[WHAT TO WORK ON] Extract each row below that contains the word "dropdown", copying every such row in full.

(Collected data)
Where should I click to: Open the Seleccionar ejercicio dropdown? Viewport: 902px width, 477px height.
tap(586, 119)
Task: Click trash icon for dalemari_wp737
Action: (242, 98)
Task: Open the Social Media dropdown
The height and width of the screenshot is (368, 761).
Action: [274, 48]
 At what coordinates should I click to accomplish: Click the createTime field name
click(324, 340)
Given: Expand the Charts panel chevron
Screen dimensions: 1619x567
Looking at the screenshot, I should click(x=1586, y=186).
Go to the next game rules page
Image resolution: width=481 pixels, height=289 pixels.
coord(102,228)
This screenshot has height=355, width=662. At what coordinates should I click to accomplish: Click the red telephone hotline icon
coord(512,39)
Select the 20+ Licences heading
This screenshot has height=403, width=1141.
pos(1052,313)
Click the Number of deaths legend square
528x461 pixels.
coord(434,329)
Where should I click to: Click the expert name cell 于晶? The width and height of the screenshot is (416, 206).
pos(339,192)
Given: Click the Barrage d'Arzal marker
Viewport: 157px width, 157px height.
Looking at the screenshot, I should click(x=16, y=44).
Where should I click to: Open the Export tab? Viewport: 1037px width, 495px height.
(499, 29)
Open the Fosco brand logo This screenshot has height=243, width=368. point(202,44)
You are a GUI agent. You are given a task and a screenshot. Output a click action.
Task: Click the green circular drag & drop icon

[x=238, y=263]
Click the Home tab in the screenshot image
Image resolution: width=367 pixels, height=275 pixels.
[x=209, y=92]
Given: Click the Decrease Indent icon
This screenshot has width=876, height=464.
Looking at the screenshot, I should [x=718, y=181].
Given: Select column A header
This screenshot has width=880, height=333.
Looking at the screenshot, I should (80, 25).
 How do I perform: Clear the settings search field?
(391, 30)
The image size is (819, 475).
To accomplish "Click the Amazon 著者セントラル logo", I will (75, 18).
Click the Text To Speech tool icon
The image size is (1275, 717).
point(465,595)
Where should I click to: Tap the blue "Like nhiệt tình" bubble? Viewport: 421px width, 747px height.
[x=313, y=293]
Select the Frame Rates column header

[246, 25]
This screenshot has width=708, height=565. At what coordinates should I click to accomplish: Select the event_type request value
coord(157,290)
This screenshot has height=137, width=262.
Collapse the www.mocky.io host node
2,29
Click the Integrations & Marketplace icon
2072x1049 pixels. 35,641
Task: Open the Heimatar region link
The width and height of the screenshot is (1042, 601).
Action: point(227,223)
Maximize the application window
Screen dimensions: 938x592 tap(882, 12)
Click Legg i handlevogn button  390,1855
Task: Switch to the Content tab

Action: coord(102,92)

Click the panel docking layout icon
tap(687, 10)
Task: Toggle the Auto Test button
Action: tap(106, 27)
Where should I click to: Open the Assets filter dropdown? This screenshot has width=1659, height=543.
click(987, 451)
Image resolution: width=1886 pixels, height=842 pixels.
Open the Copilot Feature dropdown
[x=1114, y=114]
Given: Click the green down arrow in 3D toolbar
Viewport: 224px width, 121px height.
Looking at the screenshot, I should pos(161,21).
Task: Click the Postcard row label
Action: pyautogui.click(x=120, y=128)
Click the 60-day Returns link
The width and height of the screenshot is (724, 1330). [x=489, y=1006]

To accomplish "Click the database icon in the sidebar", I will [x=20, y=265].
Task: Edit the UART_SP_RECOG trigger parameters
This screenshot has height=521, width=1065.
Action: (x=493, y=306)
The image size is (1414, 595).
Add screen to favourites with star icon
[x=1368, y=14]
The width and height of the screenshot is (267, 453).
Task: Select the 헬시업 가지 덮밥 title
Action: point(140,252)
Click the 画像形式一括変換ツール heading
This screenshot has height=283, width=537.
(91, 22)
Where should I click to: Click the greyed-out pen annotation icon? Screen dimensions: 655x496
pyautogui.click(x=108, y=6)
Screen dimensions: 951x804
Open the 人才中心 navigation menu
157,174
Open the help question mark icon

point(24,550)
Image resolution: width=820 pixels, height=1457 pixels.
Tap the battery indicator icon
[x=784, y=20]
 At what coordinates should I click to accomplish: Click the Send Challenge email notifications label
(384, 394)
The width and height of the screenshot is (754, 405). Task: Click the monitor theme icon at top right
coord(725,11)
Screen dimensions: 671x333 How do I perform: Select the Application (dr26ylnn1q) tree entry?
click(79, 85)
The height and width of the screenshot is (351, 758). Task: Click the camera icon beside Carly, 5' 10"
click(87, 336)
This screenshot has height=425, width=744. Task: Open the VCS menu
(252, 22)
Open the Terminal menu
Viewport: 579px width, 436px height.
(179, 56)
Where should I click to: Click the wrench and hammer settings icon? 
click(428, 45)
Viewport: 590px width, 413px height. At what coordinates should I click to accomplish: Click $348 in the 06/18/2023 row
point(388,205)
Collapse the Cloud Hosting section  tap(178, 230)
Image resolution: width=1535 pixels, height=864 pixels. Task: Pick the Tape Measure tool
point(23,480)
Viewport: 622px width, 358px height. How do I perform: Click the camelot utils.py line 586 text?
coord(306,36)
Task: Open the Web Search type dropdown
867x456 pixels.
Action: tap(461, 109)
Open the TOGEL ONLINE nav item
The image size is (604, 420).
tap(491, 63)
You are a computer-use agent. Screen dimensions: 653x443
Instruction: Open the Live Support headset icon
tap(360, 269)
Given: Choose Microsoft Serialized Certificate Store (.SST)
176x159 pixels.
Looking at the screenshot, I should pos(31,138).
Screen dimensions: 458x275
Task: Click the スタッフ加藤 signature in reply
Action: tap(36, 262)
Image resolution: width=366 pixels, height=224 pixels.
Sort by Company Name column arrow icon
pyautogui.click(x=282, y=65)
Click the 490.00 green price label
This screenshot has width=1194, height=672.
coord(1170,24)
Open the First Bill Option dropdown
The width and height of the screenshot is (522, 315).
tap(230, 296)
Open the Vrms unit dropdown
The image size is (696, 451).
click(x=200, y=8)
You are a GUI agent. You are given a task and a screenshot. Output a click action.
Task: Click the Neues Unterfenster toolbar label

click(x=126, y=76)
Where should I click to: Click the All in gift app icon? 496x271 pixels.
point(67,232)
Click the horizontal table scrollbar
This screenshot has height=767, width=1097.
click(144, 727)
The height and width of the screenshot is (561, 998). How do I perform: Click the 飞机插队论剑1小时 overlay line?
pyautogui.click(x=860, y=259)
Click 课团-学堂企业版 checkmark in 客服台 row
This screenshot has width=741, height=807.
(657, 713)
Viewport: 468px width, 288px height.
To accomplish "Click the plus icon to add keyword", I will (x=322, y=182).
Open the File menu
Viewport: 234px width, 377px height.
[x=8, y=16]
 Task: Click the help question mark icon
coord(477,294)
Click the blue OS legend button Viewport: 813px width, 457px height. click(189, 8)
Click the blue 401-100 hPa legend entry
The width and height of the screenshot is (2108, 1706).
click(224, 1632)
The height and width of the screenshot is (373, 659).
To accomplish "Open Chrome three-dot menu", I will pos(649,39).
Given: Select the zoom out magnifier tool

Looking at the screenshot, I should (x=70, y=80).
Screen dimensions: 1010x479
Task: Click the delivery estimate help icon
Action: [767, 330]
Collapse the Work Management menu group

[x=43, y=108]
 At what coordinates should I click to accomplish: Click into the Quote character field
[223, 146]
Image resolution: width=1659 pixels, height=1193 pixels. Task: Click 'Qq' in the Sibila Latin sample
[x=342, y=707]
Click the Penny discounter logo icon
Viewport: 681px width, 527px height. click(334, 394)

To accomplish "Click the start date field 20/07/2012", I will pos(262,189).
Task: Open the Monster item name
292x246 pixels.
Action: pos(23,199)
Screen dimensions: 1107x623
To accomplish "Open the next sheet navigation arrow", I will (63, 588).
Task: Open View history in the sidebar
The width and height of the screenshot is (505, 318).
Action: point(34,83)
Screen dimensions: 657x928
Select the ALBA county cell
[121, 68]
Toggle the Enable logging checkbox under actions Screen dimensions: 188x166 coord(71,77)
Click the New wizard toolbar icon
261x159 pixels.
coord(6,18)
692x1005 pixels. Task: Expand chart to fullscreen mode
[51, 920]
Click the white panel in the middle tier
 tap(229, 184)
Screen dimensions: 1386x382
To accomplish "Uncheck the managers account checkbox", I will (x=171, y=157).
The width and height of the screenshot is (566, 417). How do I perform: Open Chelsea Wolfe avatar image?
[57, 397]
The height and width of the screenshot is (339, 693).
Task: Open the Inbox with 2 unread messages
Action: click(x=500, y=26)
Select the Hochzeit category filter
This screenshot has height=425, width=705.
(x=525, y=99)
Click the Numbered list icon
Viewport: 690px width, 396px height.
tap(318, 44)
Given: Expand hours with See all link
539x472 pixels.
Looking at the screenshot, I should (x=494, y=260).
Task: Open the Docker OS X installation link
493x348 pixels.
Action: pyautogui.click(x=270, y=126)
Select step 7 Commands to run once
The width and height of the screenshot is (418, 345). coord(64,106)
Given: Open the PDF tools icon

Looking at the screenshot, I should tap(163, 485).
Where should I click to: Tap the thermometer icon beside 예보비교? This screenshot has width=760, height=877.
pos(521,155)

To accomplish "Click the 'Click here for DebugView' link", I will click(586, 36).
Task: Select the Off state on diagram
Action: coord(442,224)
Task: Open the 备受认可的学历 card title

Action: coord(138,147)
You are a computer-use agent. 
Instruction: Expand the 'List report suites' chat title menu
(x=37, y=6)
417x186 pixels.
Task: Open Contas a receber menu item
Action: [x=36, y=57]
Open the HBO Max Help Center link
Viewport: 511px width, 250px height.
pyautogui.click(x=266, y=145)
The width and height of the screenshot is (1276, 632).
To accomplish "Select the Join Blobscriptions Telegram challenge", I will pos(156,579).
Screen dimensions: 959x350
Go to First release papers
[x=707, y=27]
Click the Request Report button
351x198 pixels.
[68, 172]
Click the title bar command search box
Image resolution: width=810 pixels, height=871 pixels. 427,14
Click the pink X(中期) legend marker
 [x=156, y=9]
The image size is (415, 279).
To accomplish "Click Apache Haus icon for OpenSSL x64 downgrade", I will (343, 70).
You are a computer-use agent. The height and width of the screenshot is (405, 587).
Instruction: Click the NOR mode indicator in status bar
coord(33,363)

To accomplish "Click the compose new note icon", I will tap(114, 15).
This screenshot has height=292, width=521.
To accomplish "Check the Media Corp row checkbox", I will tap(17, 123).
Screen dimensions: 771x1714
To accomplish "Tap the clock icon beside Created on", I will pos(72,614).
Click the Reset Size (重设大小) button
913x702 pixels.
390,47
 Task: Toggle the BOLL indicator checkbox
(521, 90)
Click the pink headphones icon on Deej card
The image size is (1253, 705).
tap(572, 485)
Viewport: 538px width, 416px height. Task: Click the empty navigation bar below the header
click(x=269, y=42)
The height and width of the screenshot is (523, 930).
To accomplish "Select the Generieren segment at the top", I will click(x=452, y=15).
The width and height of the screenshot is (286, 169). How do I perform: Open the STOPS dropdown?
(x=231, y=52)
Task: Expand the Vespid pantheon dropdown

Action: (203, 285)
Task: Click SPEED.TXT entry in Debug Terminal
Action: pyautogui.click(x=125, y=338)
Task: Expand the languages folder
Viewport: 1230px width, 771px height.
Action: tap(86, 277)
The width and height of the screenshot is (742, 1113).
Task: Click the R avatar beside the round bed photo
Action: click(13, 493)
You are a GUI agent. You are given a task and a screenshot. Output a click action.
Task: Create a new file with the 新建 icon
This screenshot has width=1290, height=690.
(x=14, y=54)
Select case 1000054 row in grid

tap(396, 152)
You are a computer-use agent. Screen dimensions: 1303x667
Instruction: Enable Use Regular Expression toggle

[RESPONSE TO THIS EXERCISE]
Where should I click to: Open the Seleccionar ejercicio dropdown? Viewport: 902px width, 477px height.
Task: Open the Social Media dropdown
Where should I click to: Open the Assets filter dropdown? This screenshot has width=1659, height=543.
Open the Copilot Feature dropdown
Task: Open the Web Search type dropdown
Open the First Bill Option dropdown
Open the Vrms unit dropdown
The width and height of the screenshot is (286, 169). How do I perform: Open the STOPS dropdown?
Task: Expand the Vespid pantheon dropdown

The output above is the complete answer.